Most religious answers say that divinity can’t err since by implication the divine doesn’t err. But if it is divine that forgives (and we do many times) there must be a part of us that is divine and another part that isn’t. Or is that a contradiction? Perhaps there is no contradiction when viewed from the deepest part of us outward to the skin of us. Perhaps genuine humanity IS divine, and by that I mean humans are the inexorable aspects of superficial and the deep, with error and forgiveness.

Bodhidharma said: “If you use your mind (your rational mind) to study reality, you won’t understand either your mind (your true mind) or reality. If you study reality without using your mind (your rational mind), you’ll understand both.”

It becomes clear after reading Bodhidharma that he acknowledged both the true mind (where unity prevails)  and the “everyday, rational mind of discrimination” as discriminate. These two are present in us all. One is virtual and based on being able to differentiate one thing from another thing (and becomes the source of all conflict), and the true mind: the source of everything, where there is no discrimination and thus no conflict. For conflict to exist the perception of difference has to exist. If there is no perception of difference, there is no conflict.

So how is this understanding supposed to help us in everyday life when it comes to making errors and forgiveness?

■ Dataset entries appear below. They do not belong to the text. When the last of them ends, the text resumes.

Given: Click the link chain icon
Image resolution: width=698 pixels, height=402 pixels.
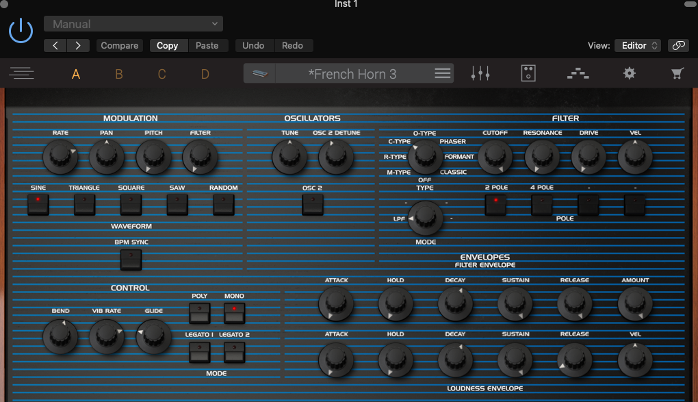Looking at the screenshot, I should point(678,46).

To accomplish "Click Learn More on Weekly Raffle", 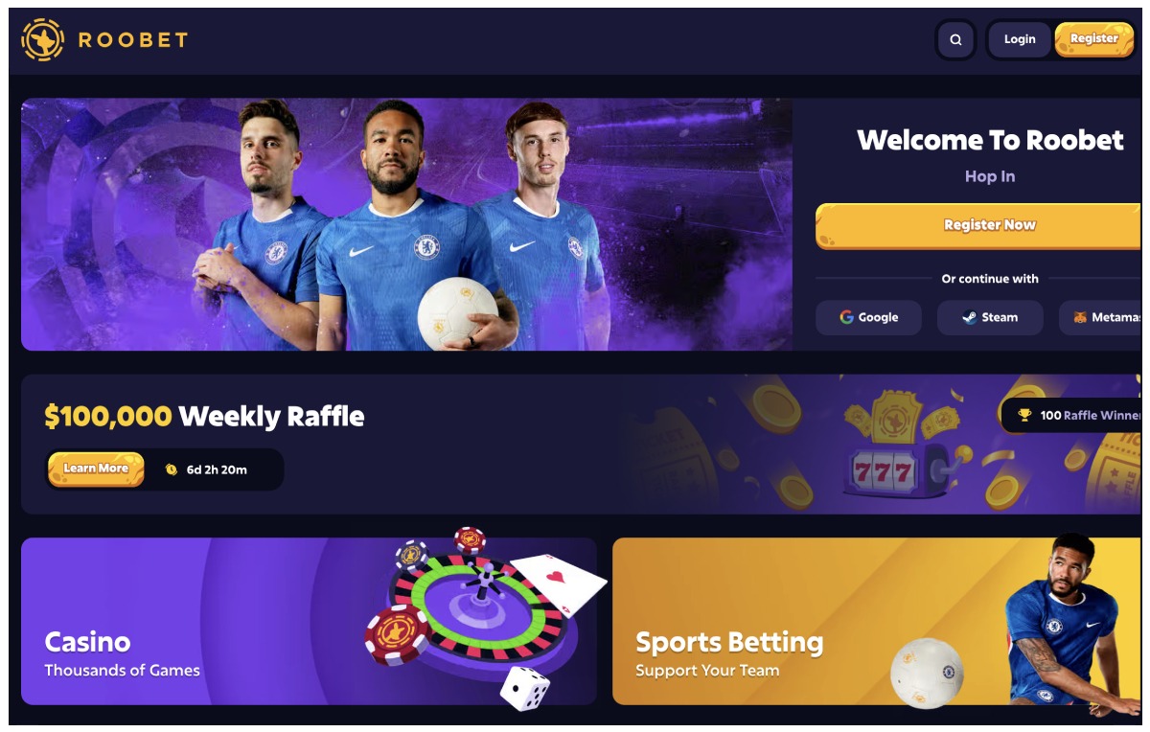I will pos(96,469).
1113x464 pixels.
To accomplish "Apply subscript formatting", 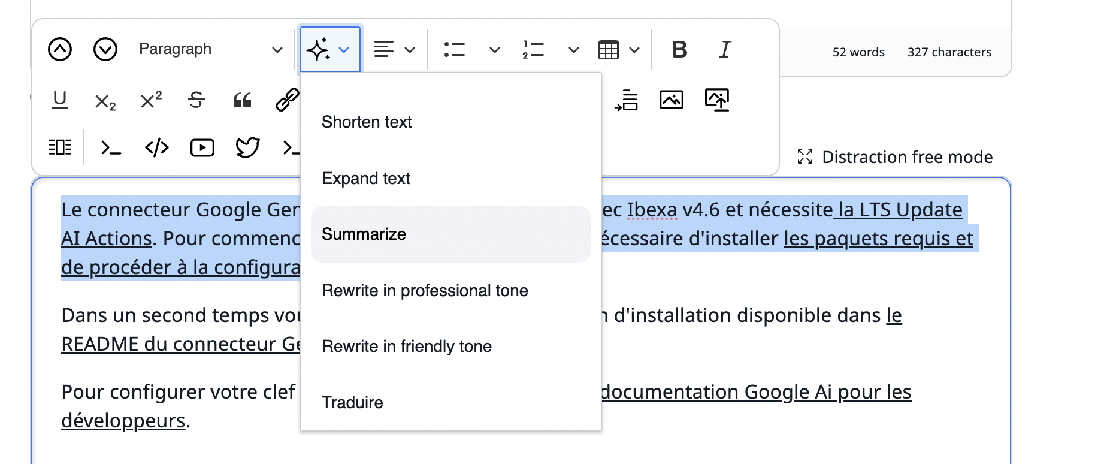I will pos(105,101).
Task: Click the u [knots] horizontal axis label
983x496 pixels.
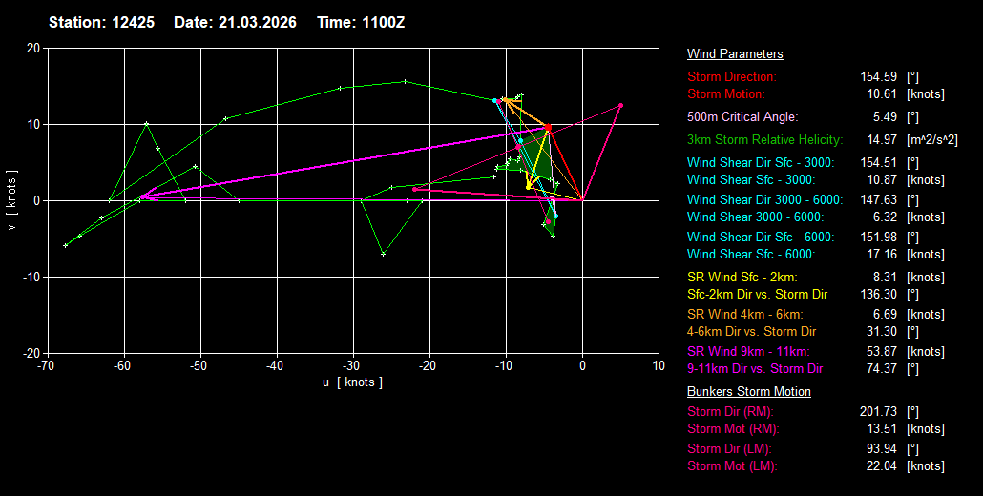Action: pyautogui.click(x=352, y=382)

It helps us to recognize that we are all the same (conflicted at one level of consciousness that is actually unreal) and not conflicted or different at the deepest level of consciousness that is real. It puts everything into the proper alignment and perspective. When we find ourselves embroiled in conflict and adversity, we need to notice which mind is the cause of the conflict. It can’t be the true mind since for conflict to arise, the perception of discriminate differences must exist. In the Laṅkāvatāra Sūtra it says, when referring to the true mind, “In this world whose nature is like a dream, there is place for praise and blame, but in the ultimate Reality of Dharmakaya (the true mind) which is far beyond the senses and the discriminating mind, what is there to praise?”